墨夷雪驾驭的那条金黄色的龙甚是霸道,才在这棵蓬蓬勃勃的椿树上蹲守两天就硬生生鸠占鹊巢,把黄鹂的四只雏鸟全部都推出了窝,它倒是无比畅快了,自顾自地谛听着树下雏鸟们凄楚的惨叫声,忽而就昏昏欲睡了,等墨夷雪、木放他们觅食回来,驾驭的那条蓝色的龙更是跋扈,两爪子左右开工三下五除二就把金黄色的龙拍出了巢穴,愤懑的它只有蜷缩在巢边的份了,这时月光中一个看似鬼鬼祟祟的身影突然就窜出了博麟那间简陋的牛棚里……
“不好,快追!”眼明手捷的墨夷雪一声令下,木放回手轻巧地拍打了一下蓝龙的背脊,随即他和西野枫便追上了那个黑黢黢的身影,墨夷雪并未紧追过来,而是朝他们相反的方向,迂回曲折地绕到了那身影的正前方,火速隐形与高耸的石缝中了……
“不错,确实是博麟。”他纳罕暗忖道,但此时一轮皓月当空正漫洒下无垠清辉将天地荡涤的纤尘不染,上下秀澈、清莹无垠,他怎么敢孤身一人就翻越山崖、踏破无数荆棘,好似习武之人专注于强身健体那般漫山遍野地攀爬而去呢?不等他细想,忽而他便消失在墨夷雪的视野中了,此时西野枫他的身后看的分明,倏忽他便又扯过一根藤蔓正滑落山崖之下了……木放双手使劲一拽蓝龙的双角,痛楚立即将它带下了晃动的藤蔓之下了,漂亮地一甩尾巴它便朝着西北方划了一个优美的弧线。
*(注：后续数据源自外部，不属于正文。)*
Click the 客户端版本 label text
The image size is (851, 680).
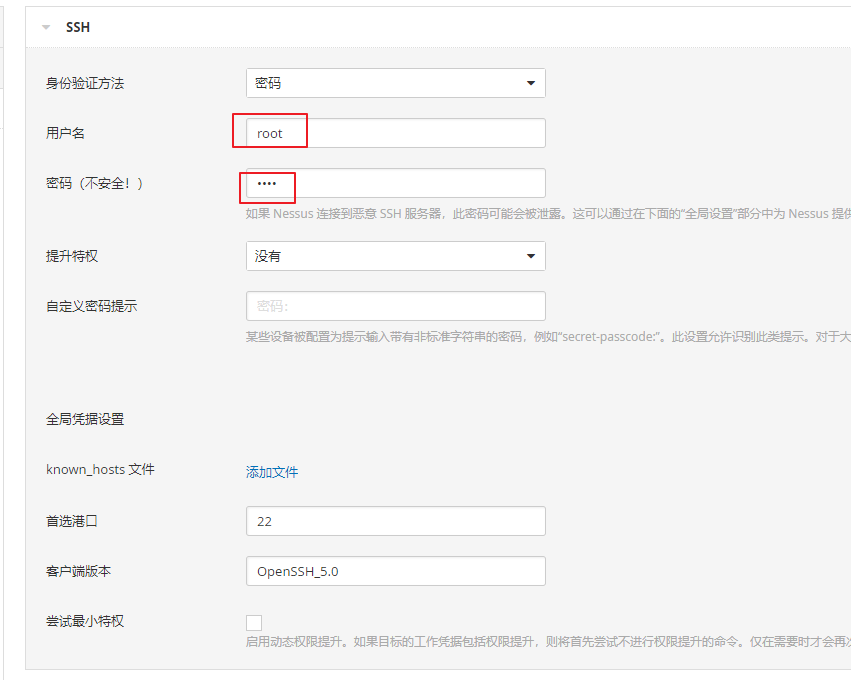coord(79,571)
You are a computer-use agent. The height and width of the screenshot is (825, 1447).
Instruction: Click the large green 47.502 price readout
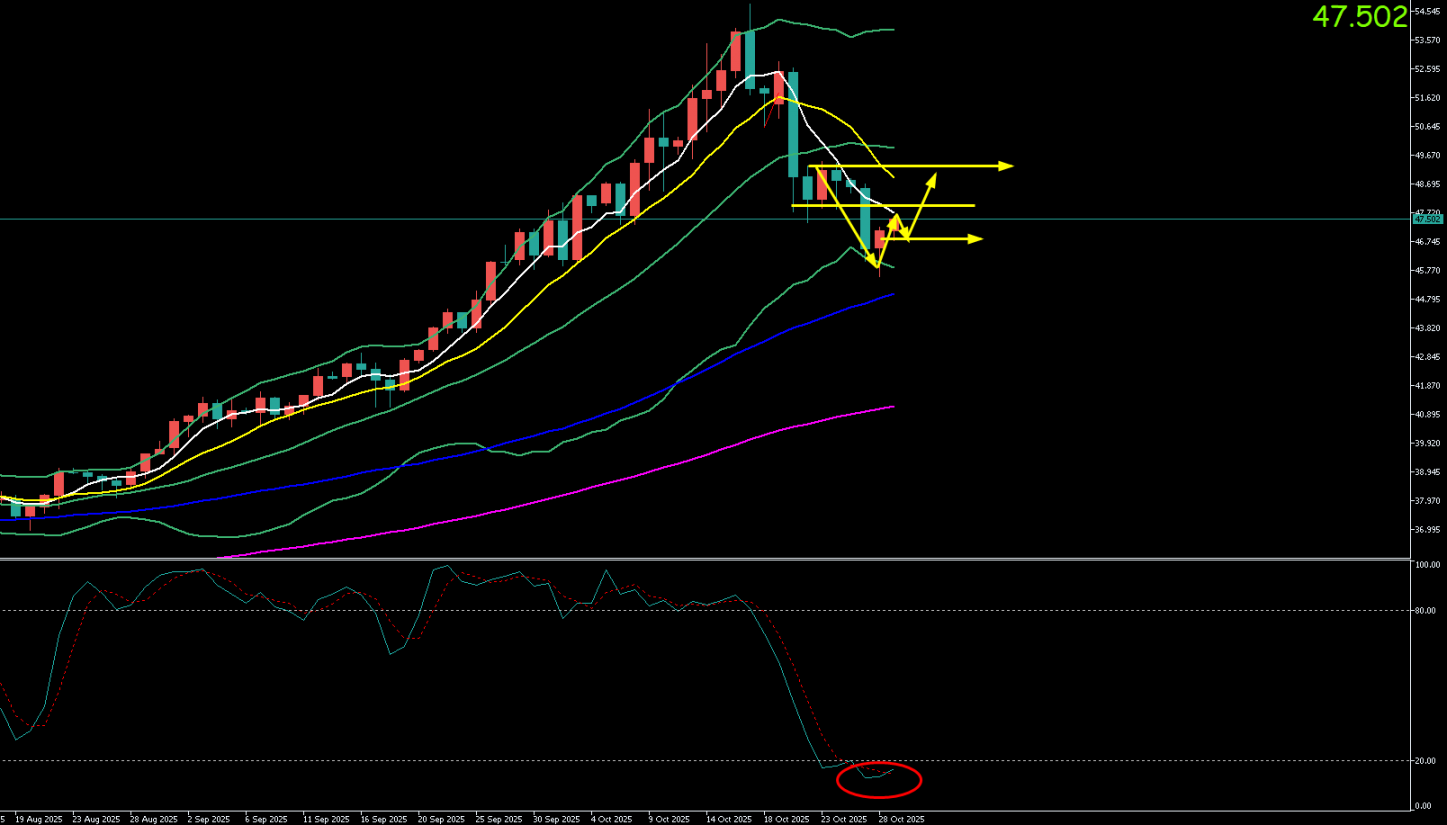click(1359, 17)
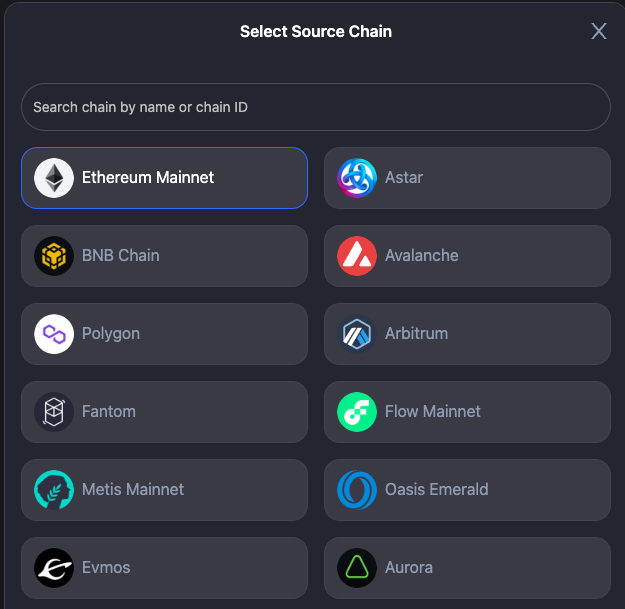The width and height of the screenshot is (625, 609).
Task: Click the Avalanche logo icon
Action: pyautogui.click(x=357, y=256)
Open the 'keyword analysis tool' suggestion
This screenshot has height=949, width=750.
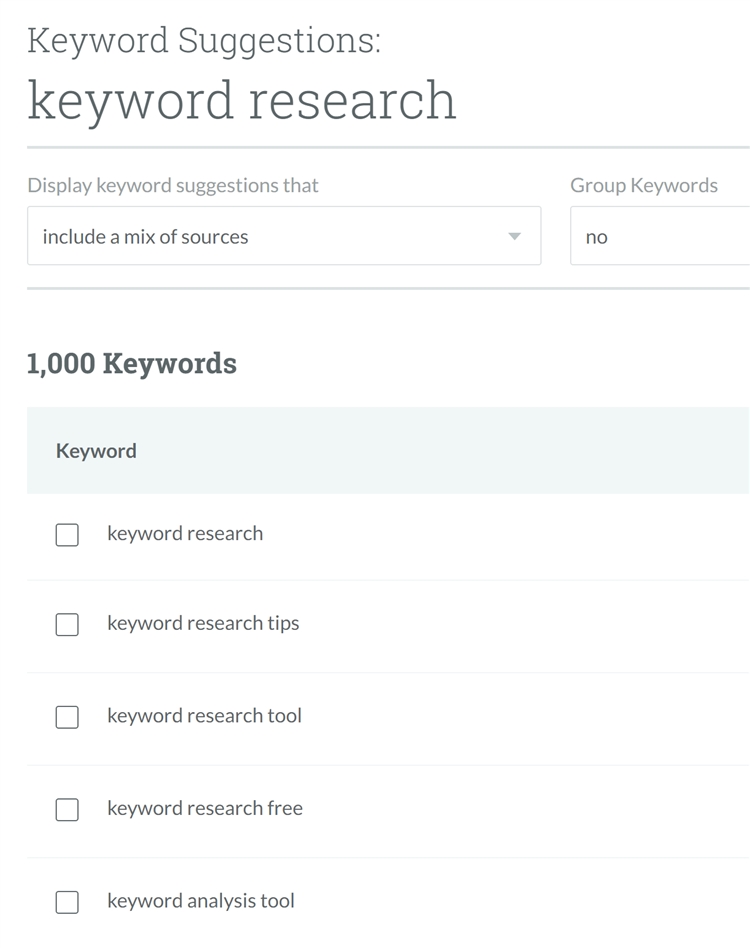tap(201, 900)
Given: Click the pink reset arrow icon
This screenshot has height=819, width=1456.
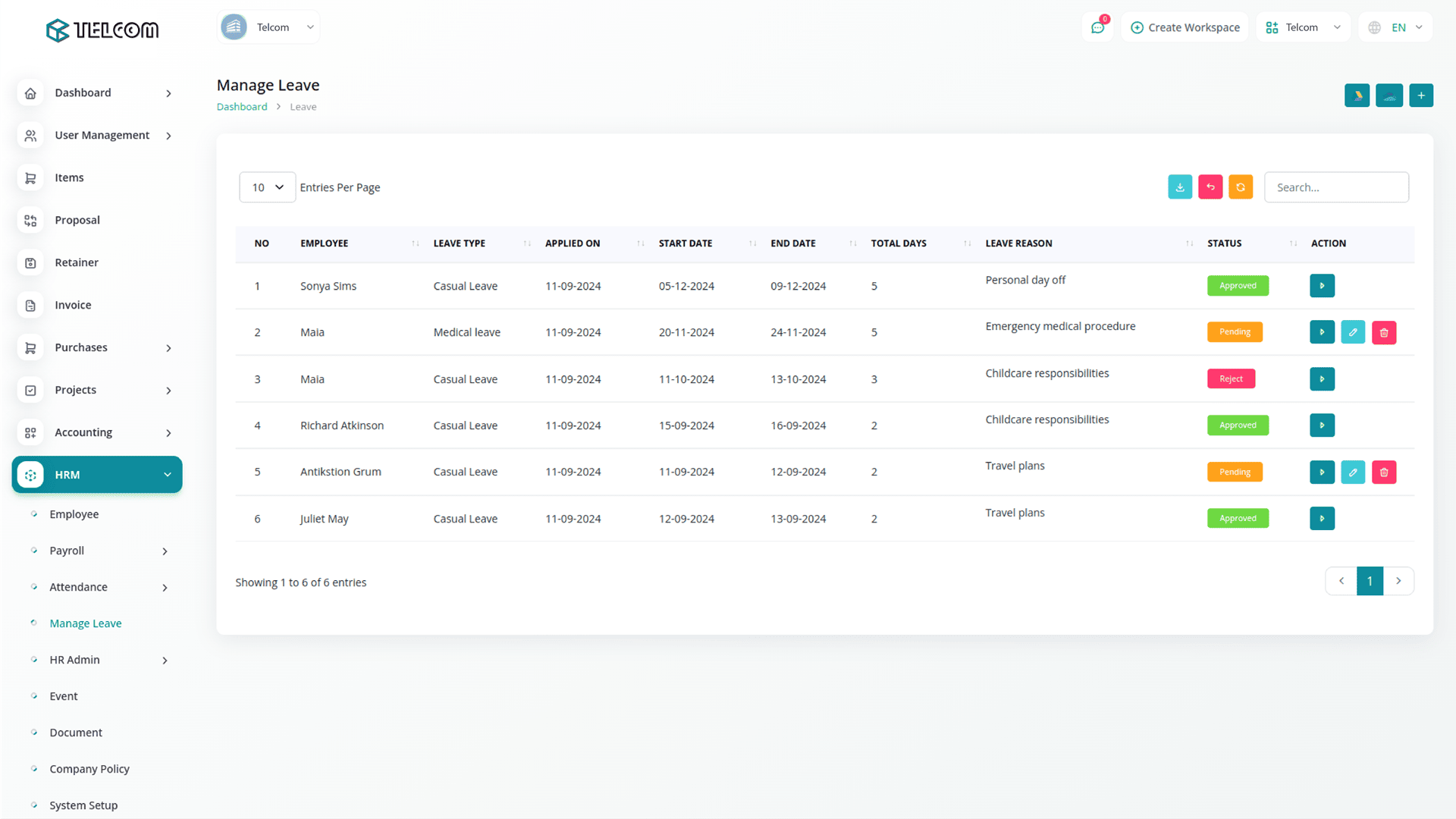Looking at the screenshot, I should (1210, 187).
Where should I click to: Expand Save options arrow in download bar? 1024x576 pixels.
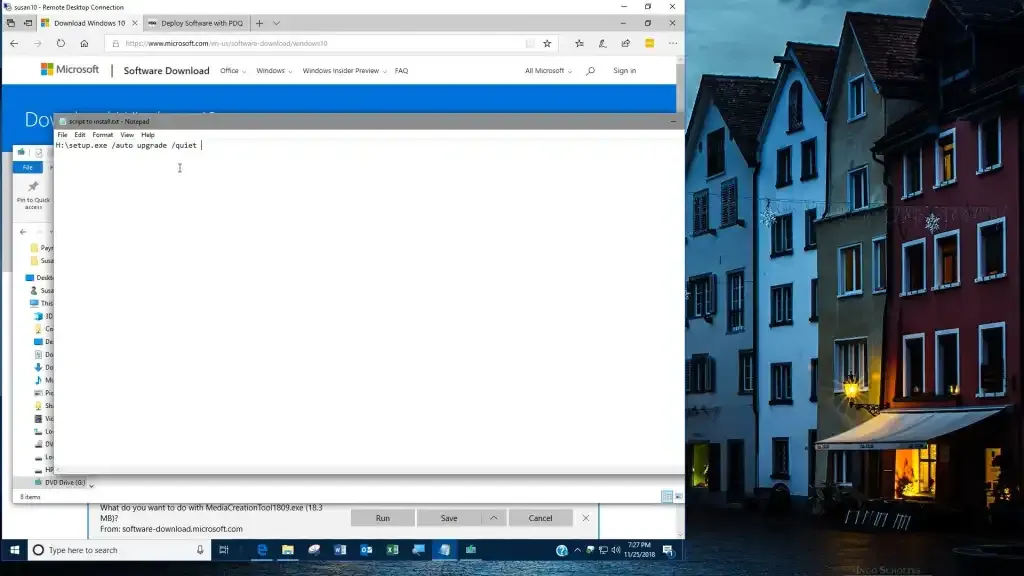coord(494,518)
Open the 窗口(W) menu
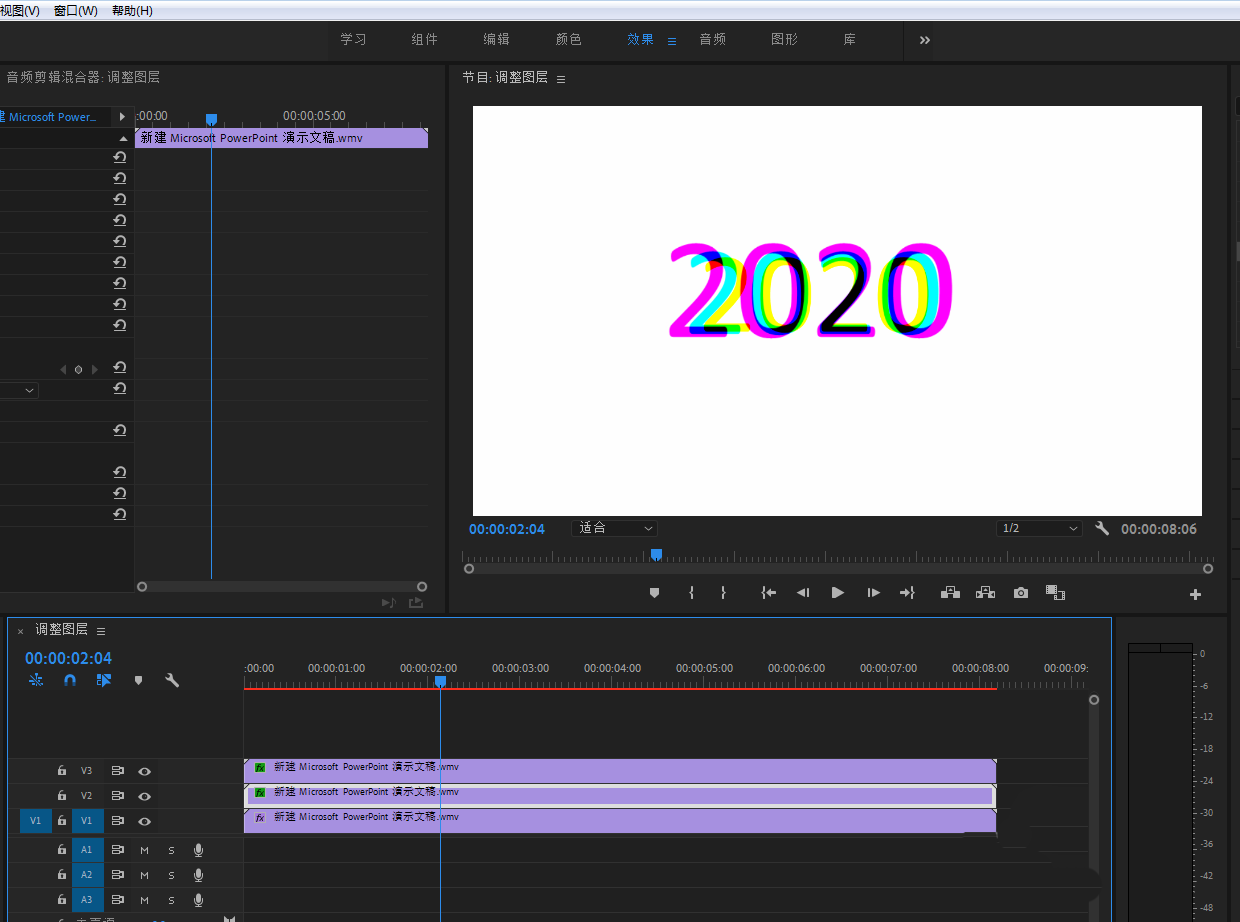 coord(76,10)
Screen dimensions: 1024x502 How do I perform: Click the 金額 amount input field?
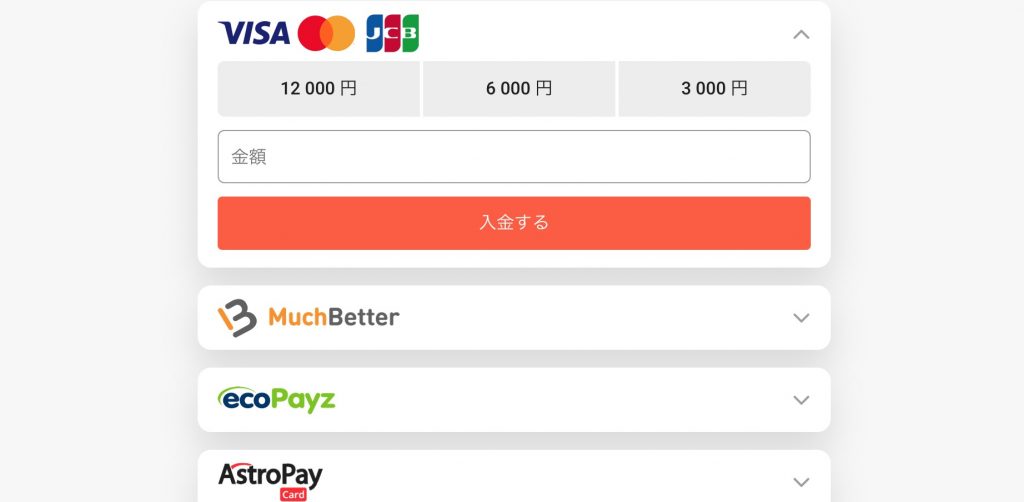514,157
而此时博麟又浑如山兔一般,三脚两脚却又爬下了更低的山崖,那里毗邻瑞华坞最西端仅有的两三户人家,这时墨夷雪也闪身下了山崖,贴近了他的周遭……
“他在干嘛?”西野枫此时紧拥着木放的腰问道。木放一动都没动,紧张的连嘴唇也不敢抿一下了。谁料西野枫得不到他的回应,哗啦一下就跳下了地面,连滚带爬地就扯过了博麟的衣襟,墨夷雪和木放显然没有料到他会来这一手,随即驾驶着两龙扑近了他的身旁……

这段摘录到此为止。